Hommage à Nelson Mandela
Paris le 9 décembre 2013
Discours de Pierre Laurent, secrétaire national du Parti communiste français.
Madame l'ambassadrice d'Afrique du Sud en France,
Messieurs les ambassadeurs de Palestine en France et auprès de l'Unesco,
Madame Jacqueline Dérens, fondatrice de la Rencontre nationale avec le peuple d'Afrique du Sud,
Mesdames, messieurs,
Chers amis, chers camarades,
Le 7 juin 1990, quatre mois à peine après sa libération, le 11
février 1990, Nelson Mandela se trouvait ici même au siège du Parti
communiste, accueilli par Georges Marchais. Âgé alors de 72 ans, celui
qui n'était pas encore Président de la nation «
arc en ciel »
était venu en frère pour témoigner de sa reconnaissance à notre parti,
et à toutes celles et ceux qui, à ses côtés, avaient embrassé le combat
contre l'apartheid et celui pour sa libération, 27 années d'un combat
inlassable, finalement victorieux, et 42 ans depuis l'instauration de
l'apartheid en 1948.
Aujourd'hui, Madiba n'est plus, il est «
rentré à la maison »,
endeuillant une nation dont les frontières débordent la seule Afrique
du Sud. Nelson Mandela n'a jamais voulu être une icône, lui, dont les
premiers mots à sa sortie de prison, furent : «
Je suis ici devant vous, non comme un prophète, mais comme votre humble serviteur. »

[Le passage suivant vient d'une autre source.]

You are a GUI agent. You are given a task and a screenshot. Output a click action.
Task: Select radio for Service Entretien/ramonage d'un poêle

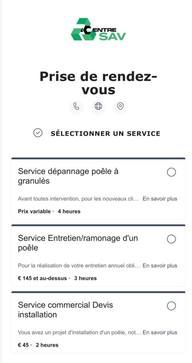coord(171,239)
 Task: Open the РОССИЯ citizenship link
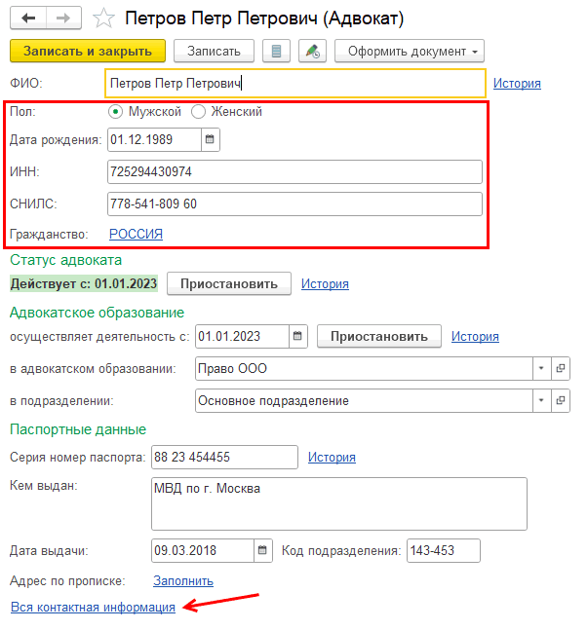tap(136, 234)

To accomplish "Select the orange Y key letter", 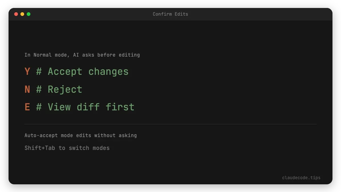I will 27,72.
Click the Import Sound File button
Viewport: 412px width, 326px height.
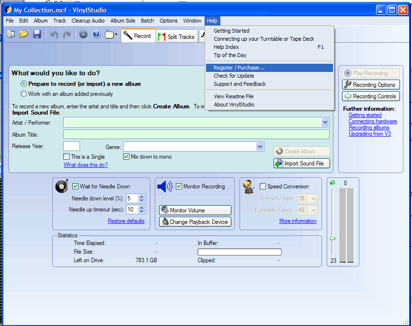[301, 163]
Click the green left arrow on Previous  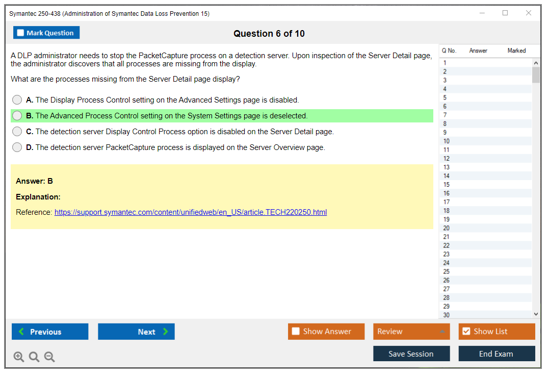pyautogui.click(x=21, y=332)
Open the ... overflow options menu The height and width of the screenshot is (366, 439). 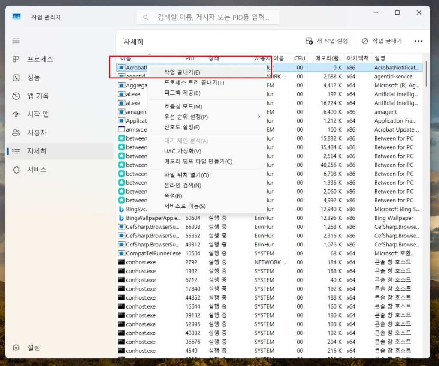pyautogui.click(x=418, y=40)
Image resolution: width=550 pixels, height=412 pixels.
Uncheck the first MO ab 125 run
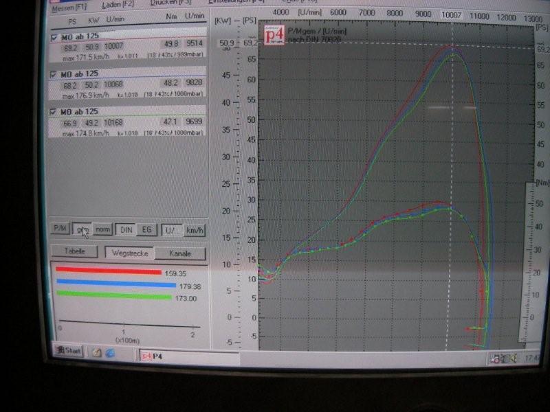coord(54,36)
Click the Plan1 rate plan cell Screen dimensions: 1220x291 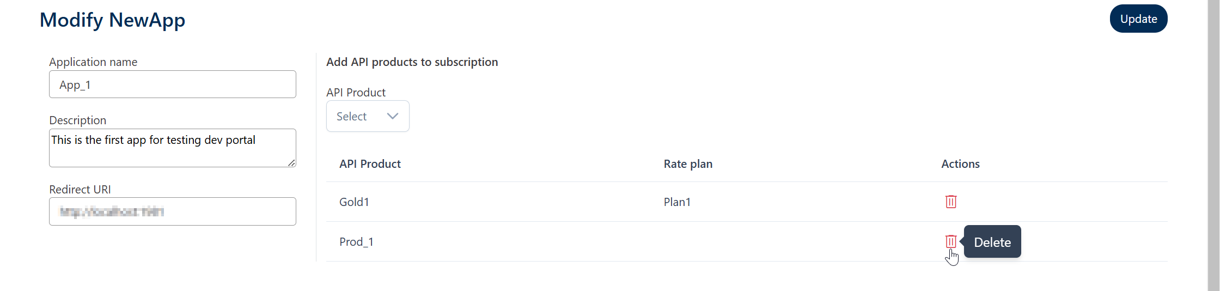click(677, 202)
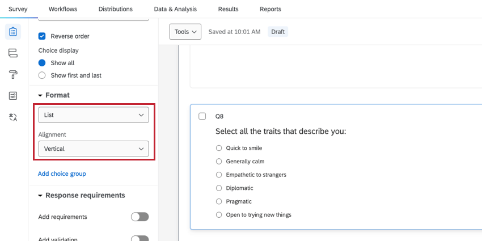Viewport: 482px width, 241px height.
Task: Open the Translations icon in sidebar
Action: (x=13, y=117)
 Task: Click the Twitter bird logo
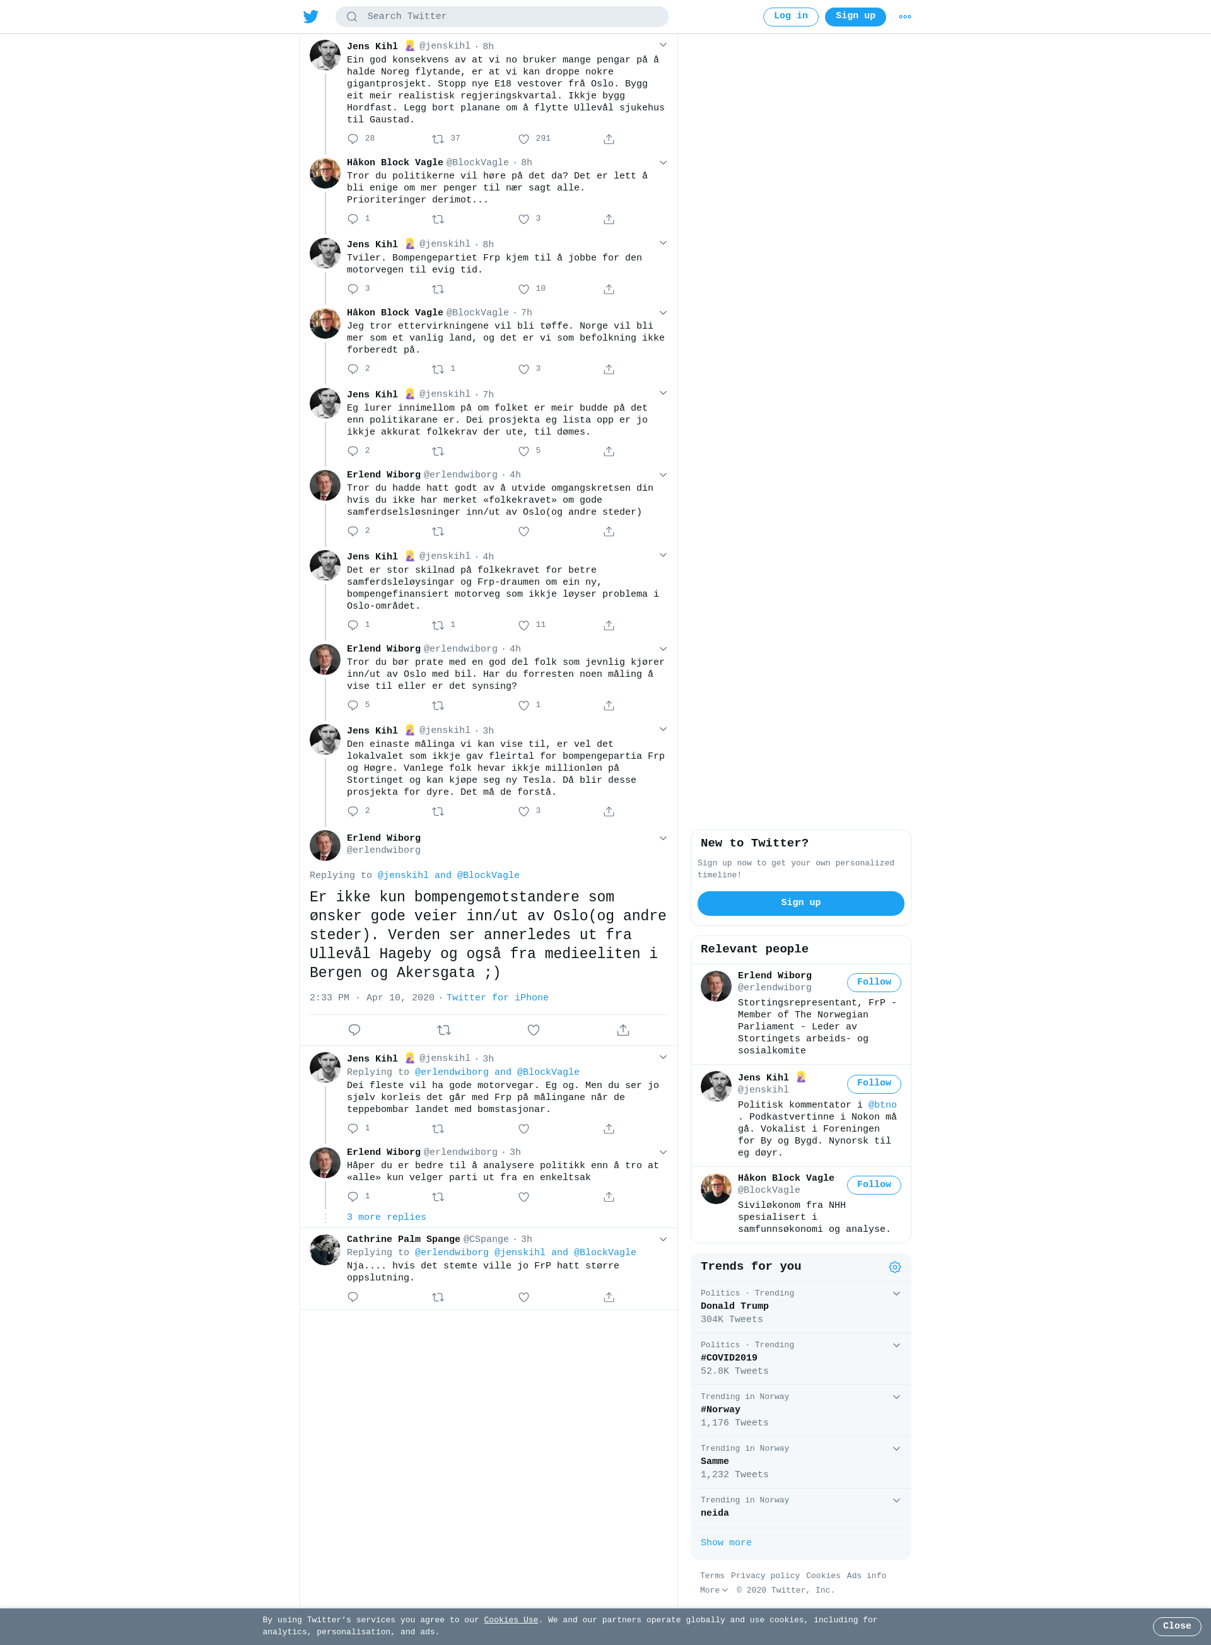click(311, 16)
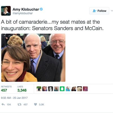
Task: Click the 3.3K like count
Action: [42, 105]
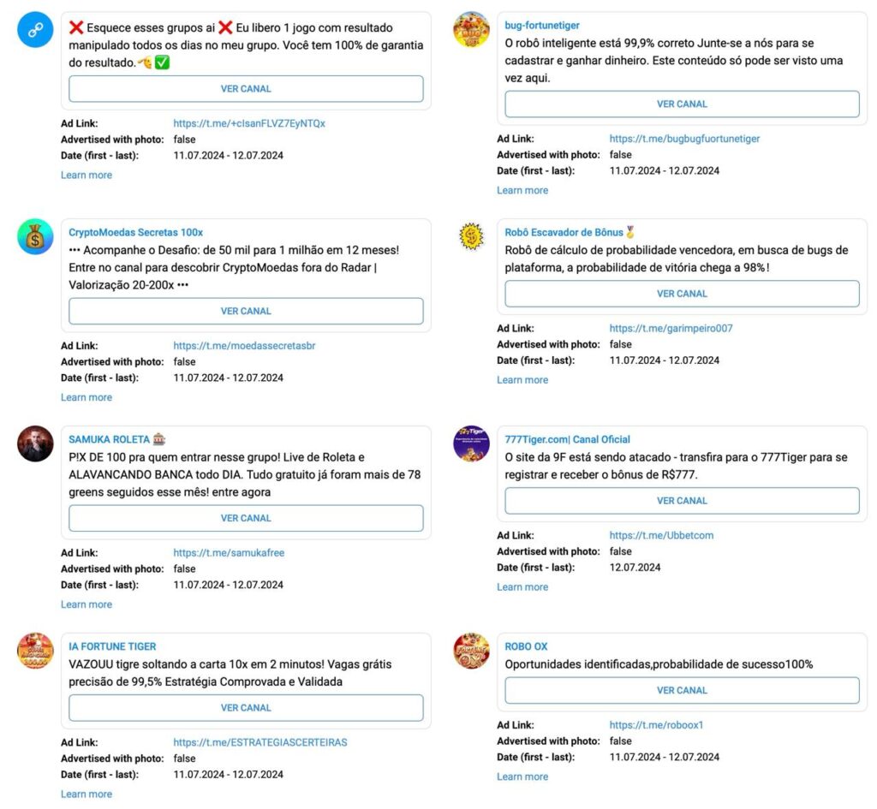The width and height of the screenshot is (877, 809).
Task: Open the IA FORTUNE TIGER title link
Action: (112, 646)
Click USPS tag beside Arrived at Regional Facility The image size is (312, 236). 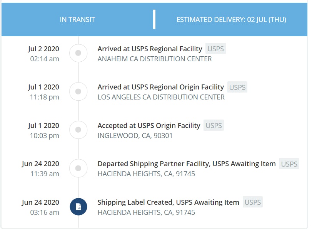tap(215, 49)
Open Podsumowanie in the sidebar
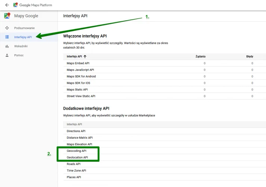The height and width of the screenshot is (187, 266). point(24,28)
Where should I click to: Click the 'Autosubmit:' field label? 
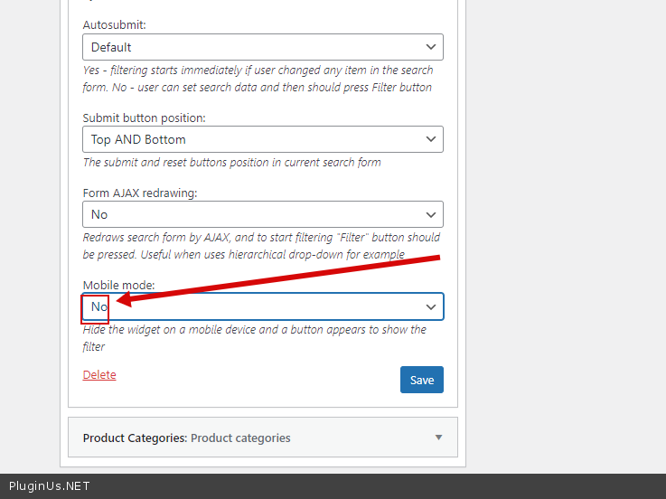[114, 25]
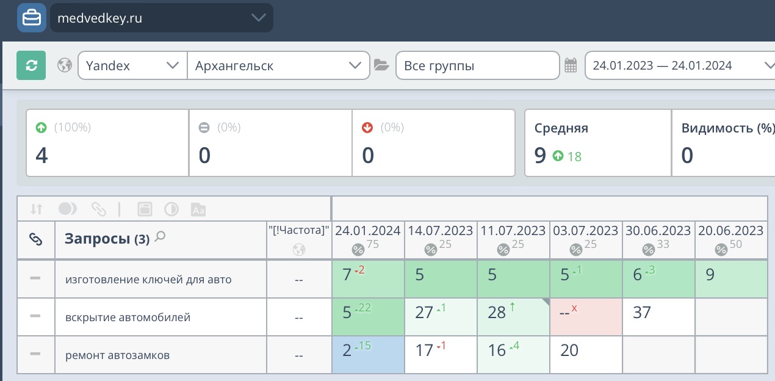
Task: Toggle the overlapping circles toolbar switch
Action: (x=67, y=209)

C'est pour honorer cette leçon de combat et d'humilité au service de
l'émancipation humaine, que nous portons à nouveau ce soir à la
boutonnière le badge à l'effigie de Mandela, que nous portions si
fidèlement lors des longues années de lutte pour sa libération.
Ce soir, nous saluons le combat d’une vie, qui fut le symbole de la
lutte collective de tout un peuple. Celle d’un jeune sud-africain avocat
noir, celle du militant de la Charte de la liberté adoptée par le
Congrès du Peuple en 1955, à Soweto, celle d’un révolutionnaire qui fait
le choix de la lutte armée, quand la tyrannie de l'apartheid ferma
toutes les portes de la non violence, celle d’un responsable politique
qui traverse avec courage et sans haine 27 années de bagne et de prison,
celle du premier Président sud-africain élu au suffrage démocratique
non racial, symbole de l'union d'un peuple dans sa lutte pour la
liberté, la paix et une nouvelle Afrique du Sud. Telle fut l’existence
de Nelson Mandela, tumultueuse, faite des peines les plus profondes
comme des joies les plus grandes.
L'hommage le plus sincère que nous pouvons rendre à Nelson Mandela
est d'éviter les artifices d'une canonisation vidée de sens, portant au
pinacle l'homme de la réconciliation et masquant volontairement l'homme
de combat. Nelson Mandela ne fut qu'un. La dureté de sa lutte est
indissociable de son ambition de réunification, fondée sur l'égalité de
tous les Sud-Africains. Il n’y a pas eu d’abord Mandela le
révolutionnaire, puis Mandela le réconciliateur. Il a toujours été les
deux. La lutte contre l’apartheid et la volonté de réconciliation ont
été les objectifs fondateurs de l’ANC qui se battait pour une Afrique du
Sud non raciale rassemblée autour de la justice et des droits
démocratiques pour tous. Mandela est devenu la figure de proue de ce
combat. Mais derrière lui, il y avait une cause, une organisation, la
triple alliance de l'ANC, du Parti communiste sud-africain et de la
Cosatu, et des milliers de combattants. Derrière le nom de Mandela
raisonnent ceux de Walter Sisulu, d'Olivier Tambo, de Joë Slovo, de
Chris Hani, le secrétaire général du PC Sud Africain, sauvagement tué un
an avant l'élection de Mandela, de Desmond Tutu, de Dulcie September,
représentante de l'ANC, lâchement assassinée en plein Paris, et tant
d'autres.... Le sourire de Mandela est une constellation de sourires, de
ces sœurs et frères sud-africains, de ces combattants, de ces
camarades. Nelson Mandela est universel, il est le visage réconfortant,
familier de ceux qui n'abdiquent pas face à la ségrégation, la
discrimination, l'exploitation, l'oppression, de ceux qui tendent la
main, qui rassemblent autour de causes justes qui font l'essence de
l'humanité. Pour tous ces combattants, j’ai ce soir une pensée très
émue.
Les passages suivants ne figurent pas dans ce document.